*GIVEN PASSAGE*
At the family gathering, Anthony explained that they needed a year-round income. That would mean finding another way to make money to support the family – a new venture to generate revenue besides the seasonal racing income with its attendant fear of a bad year at the box office. He said to his wife, Irene, and kids, “What do you think about opening an ice rink?” The children and Irene, a speed skater and racer in her youth, enthusiastically approved, all the while knowing they would have a lot of work ahead of them.

With the help of his two young sons, Francis and “Little” Anthony, the elder Venditti designed and constructed the entire skating complex, which was built right next to the family house and barn.

At the start of construction of the machine room, one cinderblock wall had been completed when a hurricane was forecast. At the height of the storm, with arms outstretched, Anthony and his family locked arms, leaning on the wall with other reinforcements as the wind raged against it. Miraculously, it held.

With the building complete, the engineering and installation of the ice-making machinery began. It was a complicated and monumental task. The gigantic turbines and combine engines were bought second-hand from an East Providence ice plant located under the Washington Bridge. Anthony fashioned all of the connections and gauges, color-coding them for safety and ease of operation.

He poured the concrete base and personally welded, connected and laid 5 miles of pipe (he insisted on copper over iron or steel), which he then sandwiched with another layer of proper concrete. Two silo stacks were installed to store the ammonia brine that would run through the piping to make the ice. Youngest daughter, Anne-Marie, who was little more than a toddler when the rink opened, recalls that the machine room was off limits to the children. “It was thick with the noxious aroma of ammonia,” she lamented. “My father developed emphysema, which was later attributed to inhaling those fumes.”

The barn, once populated end to end with hens and chickens, became the welcoming station to Iceland. It was totally remodeled complete with ticket counter, a changing/warming room, an observation space, refreshment concession, and a skate rental and sharpening service. A small bank of bleacher seats was erected.

The final brilliant addition to the complex was outdoor lighting, also a first for the region. Over Iceland’s history, legions of local skaters would play under them into the wee hours of the morning.

The standard-sized rink officially opened in 1952 and was considered complete in 1954. For his remarkable accomplishment, Anthony was presented with an honorary degree from the American Society of Refrigeration Engineering.

The rink was immediately popular, busy seven days a week weather permitting. It hosted public skating, instructional classes, and several hockey leagues, which it promoted the formation of prep school, amateur and the very earliest of the area’s youth hockey programs. One of those pioneer programs was the East Side Bantams formed by former Brown hockey great, Foster “Pete” Davis. With the help of other fathers and he as coach, Pete organized the team with players ranging from 10 to 14 years of age. In 1961 the team moved from Iceland to Brown’s Meehan Auditorium, which Davis championed the construction of and where they changed their name to the Brown Cubs.

*PROBLEM A*
Return each line of the records that contains the string "toolbar".

*SUPPLIED MATERIAL*
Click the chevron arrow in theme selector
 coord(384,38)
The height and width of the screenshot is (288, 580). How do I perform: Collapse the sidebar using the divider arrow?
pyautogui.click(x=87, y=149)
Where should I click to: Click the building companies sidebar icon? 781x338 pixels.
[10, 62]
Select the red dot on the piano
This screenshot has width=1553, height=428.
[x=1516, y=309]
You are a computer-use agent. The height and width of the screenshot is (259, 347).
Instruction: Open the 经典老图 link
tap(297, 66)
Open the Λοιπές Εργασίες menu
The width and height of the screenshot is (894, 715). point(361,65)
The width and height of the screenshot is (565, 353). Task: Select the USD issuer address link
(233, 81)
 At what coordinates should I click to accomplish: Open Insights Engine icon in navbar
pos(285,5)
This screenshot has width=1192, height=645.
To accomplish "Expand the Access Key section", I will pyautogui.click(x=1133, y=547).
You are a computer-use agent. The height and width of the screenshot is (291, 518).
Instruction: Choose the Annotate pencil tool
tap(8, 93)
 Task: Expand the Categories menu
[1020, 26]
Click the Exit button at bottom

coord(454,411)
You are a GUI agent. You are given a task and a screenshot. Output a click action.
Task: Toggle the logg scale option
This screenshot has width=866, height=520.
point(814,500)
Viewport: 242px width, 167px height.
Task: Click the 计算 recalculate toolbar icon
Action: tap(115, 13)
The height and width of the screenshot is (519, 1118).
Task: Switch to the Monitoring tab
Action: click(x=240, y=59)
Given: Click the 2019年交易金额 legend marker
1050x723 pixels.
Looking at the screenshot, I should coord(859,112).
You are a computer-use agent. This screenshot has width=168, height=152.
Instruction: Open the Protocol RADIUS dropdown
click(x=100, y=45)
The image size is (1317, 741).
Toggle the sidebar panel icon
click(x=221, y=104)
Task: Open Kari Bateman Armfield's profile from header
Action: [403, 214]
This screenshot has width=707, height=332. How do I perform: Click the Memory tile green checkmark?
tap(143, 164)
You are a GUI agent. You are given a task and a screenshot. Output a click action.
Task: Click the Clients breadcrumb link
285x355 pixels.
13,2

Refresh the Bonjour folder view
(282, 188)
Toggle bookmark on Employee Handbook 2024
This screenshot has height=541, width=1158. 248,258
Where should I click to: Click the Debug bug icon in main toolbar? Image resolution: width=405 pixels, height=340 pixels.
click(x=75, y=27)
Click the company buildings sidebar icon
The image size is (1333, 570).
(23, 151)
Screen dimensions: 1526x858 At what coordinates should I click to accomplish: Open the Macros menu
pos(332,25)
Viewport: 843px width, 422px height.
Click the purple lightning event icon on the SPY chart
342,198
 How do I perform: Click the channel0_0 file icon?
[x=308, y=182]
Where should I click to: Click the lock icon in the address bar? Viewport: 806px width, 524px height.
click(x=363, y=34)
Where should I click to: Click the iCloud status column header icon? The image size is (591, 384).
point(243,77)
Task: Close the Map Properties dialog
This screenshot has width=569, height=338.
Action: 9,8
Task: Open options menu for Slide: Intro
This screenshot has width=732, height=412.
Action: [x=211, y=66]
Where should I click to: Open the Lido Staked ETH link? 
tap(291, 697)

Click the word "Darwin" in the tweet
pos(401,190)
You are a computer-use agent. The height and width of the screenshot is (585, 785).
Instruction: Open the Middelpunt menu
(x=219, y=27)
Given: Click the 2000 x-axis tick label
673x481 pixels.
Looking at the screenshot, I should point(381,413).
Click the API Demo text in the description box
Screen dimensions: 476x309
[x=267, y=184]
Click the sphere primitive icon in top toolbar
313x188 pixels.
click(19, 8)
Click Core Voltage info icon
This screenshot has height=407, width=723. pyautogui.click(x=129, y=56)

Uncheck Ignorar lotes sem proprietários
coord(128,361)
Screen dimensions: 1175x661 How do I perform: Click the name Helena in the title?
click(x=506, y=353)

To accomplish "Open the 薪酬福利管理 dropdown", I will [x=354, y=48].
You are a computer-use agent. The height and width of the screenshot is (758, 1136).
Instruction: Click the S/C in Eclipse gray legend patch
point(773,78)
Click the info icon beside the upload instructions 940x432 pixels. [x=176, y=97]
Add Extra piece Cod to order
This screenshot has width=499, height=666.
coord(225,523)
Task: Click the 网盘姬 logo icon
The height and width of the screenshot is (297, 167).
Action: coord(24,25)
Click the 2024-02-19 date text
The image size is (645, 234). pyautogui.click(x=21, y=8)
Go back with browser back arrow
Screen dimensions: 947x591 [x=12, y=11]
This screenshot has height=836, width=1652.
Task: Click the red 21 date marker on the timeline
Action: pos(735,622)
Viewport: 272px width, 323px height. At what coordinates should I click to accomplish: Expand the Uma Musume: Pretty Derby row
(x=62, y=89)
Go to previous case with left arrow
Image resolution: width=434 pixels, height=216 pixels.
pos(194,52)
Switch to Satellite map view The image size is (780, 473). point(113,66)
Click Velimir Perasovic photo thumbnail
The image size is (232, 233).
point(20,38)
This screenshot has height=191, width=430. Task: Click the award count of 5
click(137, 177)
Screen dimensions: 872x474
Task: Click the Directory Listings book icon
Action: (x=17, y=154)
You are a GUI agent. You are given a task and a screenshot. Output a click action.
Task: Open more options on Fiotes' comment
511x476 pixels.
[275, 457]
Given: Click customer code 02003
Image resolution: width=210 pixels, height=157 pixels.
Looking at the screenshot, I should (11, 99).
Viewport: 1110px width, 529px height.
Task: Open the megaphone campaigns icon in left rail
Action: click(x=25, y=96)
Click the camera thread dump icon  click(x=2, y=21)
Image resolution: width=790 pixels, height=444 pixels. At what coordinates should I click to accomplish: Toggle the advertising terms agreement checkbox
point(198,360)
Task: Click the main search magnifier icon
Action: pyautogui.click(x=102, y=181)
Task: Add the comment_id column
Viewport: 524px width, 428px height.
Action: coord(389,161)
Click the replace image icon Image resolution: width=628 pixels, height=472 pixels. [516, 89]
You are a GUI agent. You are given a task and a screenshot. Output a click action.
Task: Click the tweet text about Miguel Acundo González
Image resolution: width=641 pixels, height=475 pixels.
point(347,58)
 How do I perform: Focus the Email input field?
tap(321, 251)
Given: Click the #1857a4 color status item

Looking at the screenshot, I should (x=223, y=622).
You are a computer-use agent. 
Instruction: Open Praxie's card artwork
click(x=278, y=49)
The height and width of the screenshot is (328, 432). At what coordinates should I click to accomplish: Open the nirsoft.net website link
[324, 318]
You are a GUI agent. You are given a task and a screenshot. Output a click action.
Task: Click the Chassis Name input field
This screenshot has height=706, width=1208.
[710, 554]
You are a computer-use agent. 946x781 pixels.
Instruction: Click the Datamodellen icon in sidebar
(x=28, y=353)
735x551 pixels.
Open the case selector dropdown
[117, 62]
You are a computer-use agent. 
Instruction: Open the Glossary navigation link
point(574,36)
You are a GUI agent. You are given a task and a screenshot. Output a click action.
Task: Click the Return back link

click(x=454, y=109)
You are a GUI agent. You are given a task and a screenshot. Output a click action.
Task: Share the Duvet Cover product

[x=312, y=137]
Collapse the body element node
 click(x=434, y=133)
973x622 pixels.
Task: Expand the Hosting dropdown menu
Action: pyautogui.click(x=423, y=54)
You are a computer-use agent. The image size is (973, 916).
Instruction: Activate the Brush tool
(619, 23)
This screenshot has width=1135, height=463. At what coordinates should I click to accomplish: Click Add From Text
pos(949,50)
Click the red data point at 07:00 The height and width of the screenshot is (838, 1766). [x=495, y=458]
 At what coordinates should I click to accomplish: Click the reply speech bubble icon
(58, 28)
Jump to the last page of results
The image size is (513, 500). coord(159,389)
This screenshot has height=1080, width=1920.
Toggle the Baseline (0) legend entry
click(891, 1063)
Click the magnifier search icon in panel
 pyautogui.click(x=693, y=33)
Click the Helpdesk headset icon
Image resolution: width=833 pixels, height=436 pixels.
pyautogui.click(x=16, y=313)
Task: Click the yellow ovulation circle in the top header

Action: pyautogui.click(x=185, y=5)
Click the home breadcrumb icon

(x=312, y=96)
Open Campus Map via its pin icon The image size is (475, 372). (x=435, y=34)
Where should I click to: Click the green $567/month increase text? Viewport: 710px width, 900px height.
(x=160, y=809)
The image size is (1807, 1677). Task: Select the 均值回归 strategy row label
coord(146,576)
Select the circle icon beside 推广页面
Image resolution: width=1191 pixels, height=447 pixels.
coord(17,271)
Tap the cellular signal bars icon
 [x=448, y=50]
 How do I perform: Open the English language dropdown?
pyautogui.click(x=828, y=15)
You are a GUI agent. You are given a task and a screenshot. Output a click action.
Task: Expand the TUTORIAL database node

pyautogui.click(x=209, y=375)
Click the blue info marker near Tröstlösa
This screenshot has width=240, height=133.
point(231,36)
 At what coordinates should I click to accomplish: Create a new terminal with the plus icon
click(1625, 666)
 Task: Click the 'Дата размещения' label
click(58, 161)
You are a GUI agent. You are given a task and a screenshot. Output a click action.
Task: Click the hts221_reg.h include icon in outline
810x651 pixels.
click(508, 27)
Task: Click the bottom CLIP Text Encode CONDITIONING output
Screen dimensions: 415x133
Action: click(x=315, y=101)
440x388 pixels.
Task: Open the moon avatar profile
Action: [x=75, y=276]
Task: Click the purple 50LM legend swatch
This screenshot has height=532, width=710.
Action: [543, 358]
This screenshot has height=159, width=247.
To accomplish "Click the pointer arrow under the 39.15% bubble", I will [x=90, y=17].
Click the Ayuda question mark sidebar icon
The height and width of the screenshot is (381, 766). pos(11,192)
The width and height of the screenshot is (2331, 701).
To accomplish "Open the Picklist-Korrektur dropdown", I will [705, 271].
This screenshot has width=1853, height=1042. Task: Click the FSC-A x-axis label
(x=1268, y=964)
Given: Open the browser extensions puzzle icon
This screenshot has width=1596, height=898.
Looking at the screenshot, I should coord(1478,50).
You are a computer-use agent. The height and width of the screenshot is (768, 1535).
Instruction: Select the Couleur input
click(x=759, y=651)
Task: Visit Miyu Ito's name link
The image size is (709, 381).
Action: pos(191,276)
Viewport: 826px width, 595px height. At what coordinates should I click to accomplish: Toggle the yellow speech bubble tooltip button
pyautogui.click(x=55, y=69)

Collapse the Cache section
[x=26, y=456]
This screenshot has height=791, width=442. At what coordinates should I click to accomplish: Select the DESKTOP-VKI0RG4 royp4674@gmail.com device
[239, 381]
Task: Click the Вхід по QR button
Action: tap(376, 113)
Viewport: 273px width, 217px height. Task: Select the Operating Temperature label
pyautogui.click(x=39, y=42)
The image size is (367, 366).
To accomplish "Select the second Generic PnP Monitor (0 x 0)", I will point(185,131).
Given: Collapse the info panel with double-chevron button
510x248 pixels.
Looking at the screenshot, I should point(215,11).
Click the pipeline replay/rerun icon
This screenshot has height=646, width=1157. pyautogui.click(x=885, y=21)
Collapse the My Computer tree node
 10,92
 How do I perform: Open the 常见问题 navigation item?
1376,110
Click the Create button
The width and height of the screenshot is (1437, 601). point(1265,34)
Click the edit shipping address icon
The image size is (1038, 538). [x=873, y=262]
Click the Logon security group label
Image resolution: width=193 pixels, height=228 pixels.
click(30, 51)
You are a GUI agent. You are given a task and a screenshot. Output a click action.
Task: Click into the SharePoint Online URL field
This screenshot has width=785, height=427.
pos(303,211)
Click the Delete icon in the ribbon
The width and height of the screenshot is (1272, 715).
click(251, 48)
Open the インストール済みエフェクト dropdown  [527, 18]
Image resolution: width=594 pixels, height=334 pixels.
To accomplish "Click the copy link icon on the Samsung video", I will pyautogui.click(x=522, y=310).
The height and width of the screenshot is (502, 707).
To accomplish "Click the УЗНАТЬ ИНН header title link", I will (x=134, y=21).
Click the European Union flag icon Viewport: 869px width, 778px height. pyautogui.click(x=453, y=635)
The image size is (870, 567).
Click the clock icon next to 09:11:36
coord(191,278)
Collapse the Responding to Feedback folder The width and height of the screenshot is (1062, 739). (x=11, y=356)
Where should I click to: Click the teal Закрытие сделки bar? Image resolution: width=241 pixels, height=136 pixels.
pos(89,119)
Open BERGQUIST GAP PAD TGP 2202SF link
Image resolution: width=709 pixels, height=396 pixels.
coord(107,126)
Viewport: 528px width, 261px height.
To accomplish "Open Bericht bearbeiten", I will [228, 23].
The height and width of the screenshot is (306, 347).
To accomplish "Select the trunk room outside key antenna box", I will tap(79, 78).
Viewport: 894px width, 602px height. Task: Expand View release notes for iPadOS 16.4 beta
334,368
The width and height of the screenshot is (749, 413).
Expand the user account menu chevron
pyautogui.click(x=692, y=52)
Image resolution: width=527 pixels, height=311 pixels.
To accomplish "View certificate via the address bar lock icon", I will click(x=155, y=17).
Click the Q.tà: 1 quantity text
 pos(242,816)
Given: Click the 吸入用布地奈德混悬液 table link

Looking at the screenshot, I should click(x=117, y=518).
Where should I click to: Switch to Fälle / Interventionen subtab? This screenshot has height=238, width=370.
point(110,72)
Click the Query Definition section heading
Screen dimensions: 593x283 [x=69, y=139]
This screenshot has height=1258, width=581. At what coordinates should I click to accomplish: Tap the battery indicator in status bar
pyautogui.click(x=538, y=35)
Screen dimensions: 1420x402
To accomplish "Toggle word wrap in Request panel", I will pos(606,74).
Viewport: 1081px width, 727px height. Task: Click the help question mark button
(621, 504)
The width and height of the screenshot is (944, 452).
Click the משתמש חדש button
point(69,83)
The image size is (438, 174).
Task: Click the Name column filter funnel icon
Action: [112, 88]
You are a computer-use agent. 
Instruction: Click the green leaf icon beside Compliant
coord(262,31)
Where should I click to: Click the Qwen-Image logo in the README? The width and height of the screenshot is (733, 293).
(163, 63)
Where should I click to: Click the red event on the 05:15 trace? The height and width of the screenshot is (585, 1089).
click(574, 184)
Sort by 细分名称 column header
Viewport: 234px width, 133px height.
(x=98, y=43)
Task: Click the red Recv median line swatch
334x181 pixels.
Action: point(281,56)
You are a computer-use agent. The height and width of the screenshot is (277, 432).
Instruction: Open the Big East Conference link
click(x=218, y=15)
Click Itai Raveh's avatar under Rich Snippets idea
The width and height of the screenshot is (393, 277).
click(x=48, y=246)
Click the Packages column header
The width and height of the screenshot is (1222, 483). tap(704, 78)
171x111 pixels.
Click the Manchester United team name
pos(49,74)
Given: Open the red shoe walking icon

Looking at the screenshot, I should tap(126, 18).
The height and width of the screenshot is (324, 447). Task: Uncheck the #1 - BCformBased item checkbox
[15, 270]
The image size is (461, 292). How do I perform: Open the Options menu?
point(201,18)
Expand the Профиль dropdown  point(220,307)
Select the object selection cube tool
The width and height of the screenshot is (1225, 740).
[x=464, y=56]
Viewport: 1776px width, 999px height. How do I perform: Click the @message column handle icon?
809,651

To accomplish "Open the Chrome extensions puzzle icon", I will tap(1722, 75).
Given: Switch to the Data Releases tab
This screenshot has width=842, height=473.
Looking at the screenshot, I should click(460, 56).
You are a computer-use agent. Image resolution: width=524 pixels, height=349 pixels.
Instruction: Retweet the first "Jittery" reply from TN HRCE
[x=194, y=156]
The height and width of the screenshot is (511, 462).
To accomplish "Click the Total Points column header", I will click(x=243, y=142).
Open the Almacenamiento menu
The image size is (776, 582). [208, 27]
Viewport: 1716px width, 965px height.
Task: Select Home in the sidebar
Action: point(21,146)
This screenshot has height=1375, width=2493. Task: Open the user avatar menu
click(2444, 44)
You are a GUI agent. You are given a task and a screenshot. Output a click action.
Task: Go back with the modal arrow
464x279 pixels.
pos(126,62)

*PROBLEM B*
In the ice rink passage, rewrite the paragraph beginning "The barn, once populated" as a short bulleted list that keeps its main facts.

*WRITTEN ANSWER A*
Task: Click the 计算 recalculate toolbar icon
Where should I click to: Click the Debug bug icon in main toolbar? Image resolution: width=405 pixels, height=340 pixels.
Click the sphere primitive icon in top toolbar

*WRITTEN ANSWER B*
- The barn, once full of hens and chickens, became the welcoming station to Iceland.
- It was fully remodeled with a ticket counter, a changing/warming room, an observation space, a refreshment concession, and a skate rental and sharpening service.
- A small bank of bleacher seats was put up.